Immunogenicity and Safety Study of GSK Biologicals' Meningococcal Vaccine GSK 134612 Versus Menactra® in Healthy Adolescents/Adults

This study has been completed.
Sponsor:
Information provided by:
GlaxoSmithKline
ClinicalTrials.gov Identifier:
NCT01165242
First received: July 15, 2010
Last updated: June 23, 2011
Last verified: June 2011
  Purpose

The purpose of this observer-blind study is to evaluate the safety and immunogenicity of GSK Biologicals' meningococcal vaccine GSK134612 as compared to Menactra® in subjects 10 through 25 years of age. In addition, this study will compare the immunogenicity of two lots of GSK 134612 vaccine.

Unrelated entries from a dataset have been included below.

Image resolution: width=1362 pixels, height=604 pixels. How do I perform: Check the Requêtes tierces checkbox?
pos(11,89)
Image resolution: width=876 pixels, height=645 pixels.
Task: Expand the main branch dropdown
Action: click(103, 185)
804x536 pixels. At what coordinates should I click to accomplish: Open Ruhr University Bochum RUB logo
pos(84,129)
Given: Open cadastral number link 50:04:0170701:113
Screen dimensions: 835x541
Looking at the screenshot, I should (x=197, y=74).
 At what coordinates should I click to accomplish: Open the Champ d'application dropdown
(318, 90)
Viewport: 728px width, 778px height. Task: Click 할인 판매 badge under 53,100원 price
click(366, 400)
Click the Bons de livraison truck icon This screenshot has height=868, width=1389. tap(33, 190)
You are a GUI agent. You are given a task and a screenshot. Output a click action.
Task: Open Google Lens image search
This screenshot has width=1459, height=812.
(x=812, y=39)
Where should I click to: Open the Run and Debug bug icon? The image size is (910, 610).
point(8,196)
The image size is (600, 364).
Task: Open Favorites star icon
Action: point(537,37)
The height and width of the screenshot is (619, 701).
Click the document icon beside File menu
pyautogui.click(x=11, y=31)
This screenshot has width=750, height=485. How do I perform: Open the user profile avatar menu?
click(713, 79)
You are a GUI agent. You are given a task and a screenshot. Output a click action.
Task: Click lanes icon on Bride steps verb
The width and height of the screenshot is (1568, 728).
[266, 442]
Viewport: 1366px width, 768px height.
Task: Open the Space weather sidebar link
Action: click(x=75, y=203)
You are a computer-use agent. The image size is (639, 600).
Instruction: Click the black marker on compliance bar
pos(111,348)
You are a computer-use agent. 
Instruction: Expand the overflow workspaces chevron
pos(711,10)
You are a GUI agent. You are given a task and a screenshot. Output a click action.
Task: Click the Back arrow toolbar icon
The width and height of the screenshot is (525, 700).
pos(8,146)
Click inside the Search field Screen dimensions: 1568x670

Condition Intervention Phase
Meningococcal Infections
Biological: Meningococcal vaccine GSK 134612
Biological: Menactra®
Phase 2

Study Type: Interventional
Study Design: Allocation: Randomized
Endpoint Classification: Efficacy Study
Intervention Model: Parallel Assignment
Masking: Double Blind (Subject, Caregiver, Investigator, Outcomes Assessor)
Primary Purpose: Prevention
Official Title: Immunogenicity and Safety Study of One Dose of GSK Biologicals' Meningococcal Vaccine GSK 134612 (Blinded Lots) Versus One Dose of Menactra® in Healthy Subjects Aged 10-25 Years

Resource links provided by NLM:


Further study details as provided by GlaxoSmithKline:

Primary Outcome Measures:
  • Immunogenicity in all subjects with respect to components of the vaccines [ Time Frame: One month after vaccination (Month 1) ] [ Designated as safety issue: No ]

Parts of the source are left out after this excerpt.